A lengthy legal battle over the 2013 shooting death of University of the Incarnate Word student Cameron Redus by a university police officer during an off-campus stop reached the Texas Supreme Court on Wednesday morning.

Redus’ parents filed a wrongful death lawsuit against UIW in 2014, but university lawyers have since argued the institution should be granted immunity because its police officers are licensed and commissioned by the state. Attorneys for the Redus family contend that as a private university, UIW does not receive public funds, and therefore would not qualify as a governmental entity.

In March 2018, a decision from Texas’ Fourth Court of Appeals concluded UIW is not a governmental unit and therefore would not be subject to governmental immunity.
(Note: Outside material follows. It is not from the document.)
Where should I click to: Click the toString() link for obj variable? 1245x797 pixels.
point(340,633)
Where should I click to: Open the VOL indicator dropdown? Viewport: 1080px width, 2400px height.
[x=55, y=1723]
UIW attorneys appealed the decision to the state Supreme Court.

Oral arguments took place Wednesday in Austin, with each legal team arguing its case for 20 minutes.

“Immunity protects the government,” UIW legal counsel Amy Warr said. “Private university police departments are the government. Therefore, immunity protects private university police departments.”

UIW has operated a state-sanctioned police department for more than two decades. It is one of about two dozen private universities in Texas to do so, university officials said.

At times, justices interrupted Warr to ask questions about how a complaint against a private university police department could be addressed.

Warr told justices that concerned individuals could seek recourse from the Legislature and ask for permission to sue.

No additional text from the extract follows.